One thing I noticed as I did my stint in the labs was that the guys who worked there all the time didn't use any indentation. While the script was not really procedural, it did have sections and block scopes, and yet these were never being highlighted in the textual layout of the code. There was nothing in the language that prevented this, so when I wrote my own scripts I indented as I thought best and happily showed my code to the head of the lab. His appraisal?:

We don't use indentation here

I was shocked! Why would you deliberately hide the structure of the code when there was virtually no overhead in bringing it out?
Of course I knew that different people have different ideas about code formatting, but I hadn't come across such an extreme case before.

As my career progressed I learned more and more that the subject of code formatting was very delicate.

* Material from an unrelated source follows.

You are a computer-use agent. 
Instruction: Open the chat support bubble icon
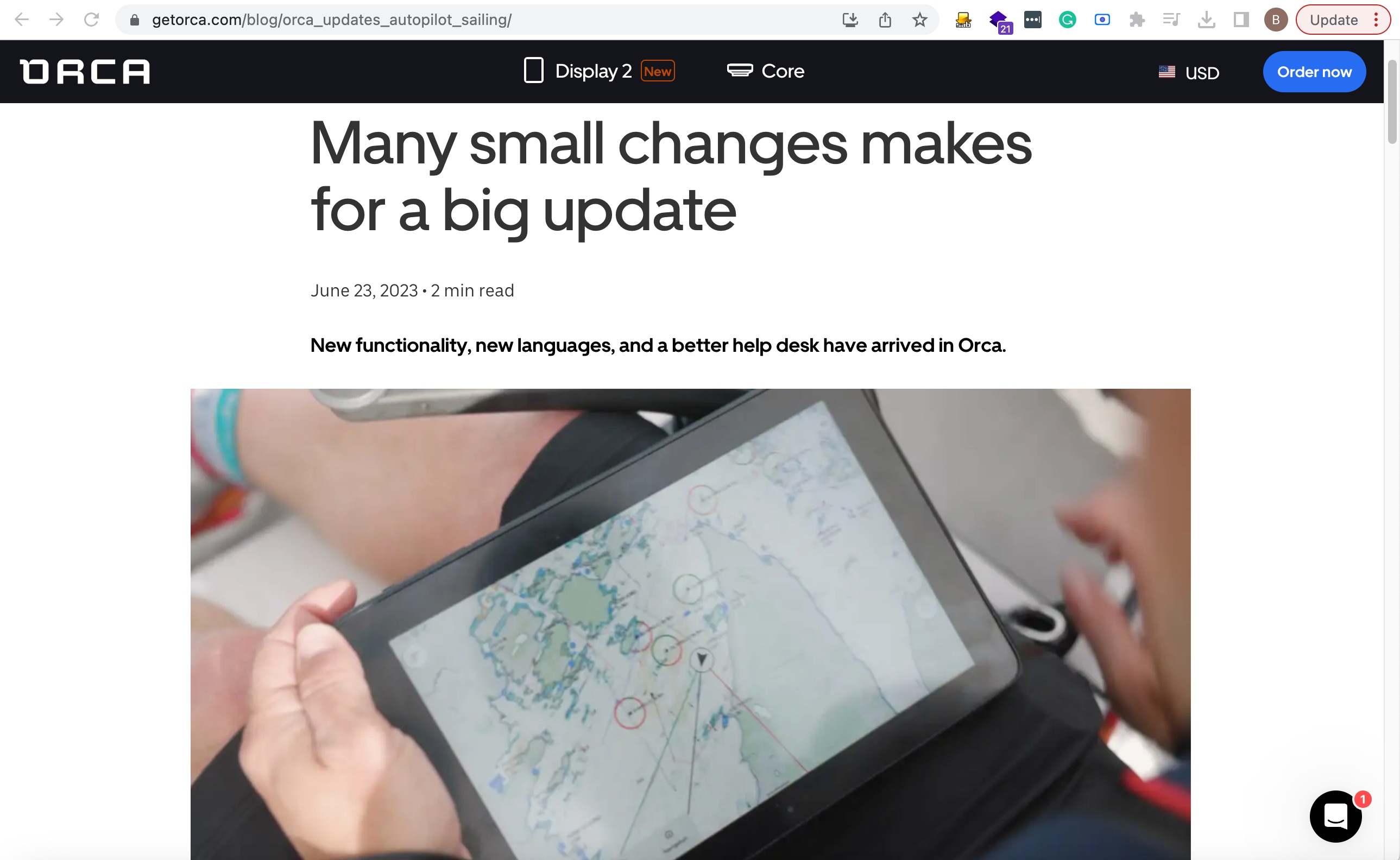point(1335,816)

Developers may grudgingly adopt a "house style" for the sake of consistency (or, increasingly commonly, just adopt the style of the source file they are editing at the time). But ask them to change what they think is best and you'll be lucky to walk away with all your teeth!

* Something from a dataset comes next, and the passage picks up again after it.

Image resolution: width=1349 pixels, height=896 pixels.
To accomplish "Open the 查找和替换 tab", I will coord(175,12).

Despite this I did pay attention to my own formatting style. Rather than stick to what I'd always done, if I saw a new style I questioned myself on whether there was anything about it that gave it an advantage. If so I adopted the style. For example, when I started out I used the common style of placing spaces on the outside of parentheses, like so:

if (condition==expected)
{
    doSomething (argument);
}

Note the space before the opening (.

Then I saw someone who put the spaces on the inside:

if( condition==expected )
{
    doSomething( argument );
}

This looked really strange and I wondered why he was so keen to depart from the norm. But after a while I realised that, for me at least, I find the second version easier to read. The difference was only slight, of course (or so I thought), but I found that if I was looking at a screenful of code and needed to home in on the interesting bits, having the spaces on the inside of the parentheses helped those parts of the code to come out of the screen at me. Logically, the parentheses belong to the function or keyword preceding it, whereas the arguments or expressions passed in where external and varied independently - so the use of whitespace captured that relationship.
At least that's how I see it.

After a few more years I began to think about whether any sort of objective metrics could be extracted on what aspects of code formatting style enhanced readability - independently of an individual's "preferred" (ie, existing, often ground in) style.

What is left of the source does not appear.